The novel becomes a sort of detective story as Okada looks for the cat which he believes will help him get his wife to return and tries to figure out who the woman that keeps calling him is. Soon several women enter Okada's life and the story takes a turn towards David Lynch territory. The first woman, Malta Kano and her sister Creta Kano are both sort of psychics who give Okada clues to both his past and his future. They are strangely involved with both his wife and his brother-in-law, and may have the ability to find the missing cat. The mother-son team who Okada calls Nutmeg and Cinnamon find Okada has psychic abilities himself and use these to further their own goals. The neighbor girl May Kinsahara traps Okada in a well on a friendly whim and sets in motion a series of events that end with the possibility that Okada has murdered his brother-in-law, a powerful up-and-coming politician. All of these events seem to be connected to what happened to Okada's friend Mr. Honda in Manchuria during the Japanese occupation and after.

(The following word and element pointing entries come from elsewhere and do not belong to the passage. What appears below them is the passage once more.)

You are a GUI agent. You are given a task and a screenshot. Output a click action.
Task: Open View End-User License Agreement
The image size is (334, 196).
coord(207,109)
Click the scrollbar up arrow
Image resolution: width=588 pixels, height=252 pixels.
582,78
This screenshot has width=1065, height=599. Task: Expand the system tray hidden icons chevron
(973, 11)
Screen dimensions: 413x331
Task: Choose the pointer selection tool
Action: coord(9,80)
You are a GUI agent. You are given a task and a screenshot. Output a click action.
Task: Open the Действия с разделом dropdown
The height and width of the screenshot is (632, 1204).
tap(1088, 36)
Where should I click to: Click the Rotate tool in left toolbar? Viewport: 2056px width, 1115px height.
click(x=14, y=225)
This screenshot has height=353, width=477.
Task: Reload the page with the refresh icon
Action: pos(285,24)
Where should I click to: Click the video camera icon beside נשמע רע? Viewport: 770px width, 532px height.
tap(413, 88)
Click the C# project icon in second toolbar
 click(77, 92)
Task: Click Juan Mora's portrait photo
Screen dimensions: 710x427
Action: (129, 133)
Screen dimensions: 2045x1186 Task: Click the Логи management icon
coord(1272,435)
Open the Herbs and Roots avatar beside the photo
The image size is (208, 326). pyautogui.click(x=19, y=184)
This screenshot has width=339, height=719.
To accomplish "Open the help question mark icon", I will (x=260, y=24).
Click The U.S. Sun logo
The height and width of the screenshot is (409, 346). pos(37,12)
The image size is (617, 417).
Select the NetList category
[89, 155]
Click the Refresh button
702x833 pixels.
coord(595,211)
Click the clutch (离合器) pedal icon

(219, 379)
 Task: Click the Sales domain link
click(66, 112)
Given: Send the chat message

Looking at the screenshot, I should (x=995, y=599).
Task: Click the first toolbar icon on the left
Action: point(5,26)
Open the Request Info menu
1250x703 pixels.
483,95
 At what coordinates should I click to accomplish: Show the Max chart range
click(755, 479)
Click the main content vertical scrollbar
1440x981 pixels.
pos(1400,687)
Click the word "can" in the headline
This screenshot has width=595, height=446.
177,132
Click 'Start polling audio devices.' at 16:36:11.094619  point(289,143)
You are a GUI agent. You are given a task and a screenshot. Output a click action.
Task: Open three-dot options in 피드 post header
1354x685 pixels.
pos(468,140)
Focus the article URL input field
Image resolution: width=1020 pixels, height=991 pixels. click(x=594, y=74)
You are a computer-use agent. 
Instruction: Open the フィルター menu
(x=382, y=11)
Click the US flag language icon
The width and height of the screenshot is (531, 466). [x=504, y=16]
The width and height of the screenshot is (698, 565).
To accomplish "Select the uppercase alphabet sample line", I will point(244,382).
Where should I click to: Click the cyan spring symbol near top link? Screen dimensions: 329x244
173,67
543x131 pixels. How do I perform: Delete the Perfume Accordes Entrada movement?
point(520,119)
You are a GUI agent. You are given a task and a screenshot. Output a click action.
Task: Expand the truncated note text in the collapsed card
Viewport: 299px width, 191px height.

Confused? I certainly was at many points while reading The Wind-up Bird Chronicle but I felt compelled to continue reading. Haruki Marakami is certainly a wonderful story teller. In The Wind-up Bird Chronicle he keeps several story threads going throughout the novel, giving the reader just enough to keep you interested, without telling you what is really going on, which actually makes you more interested. Along with the story telling, there are many scenes and images that haunt the reader: a man who goes into a well to find a good spot to think and ends up trapped there for days, amassacre in a zoo in occupied China, an internet conversation between a man and what he believes is his lost wife.
I admit that I am still trying to figure it all out, puzzle it all together. I will be for several days at least. For that reason, I am giving The Wind-up Bird Chronicle by Haruki Murakami five out of five stars.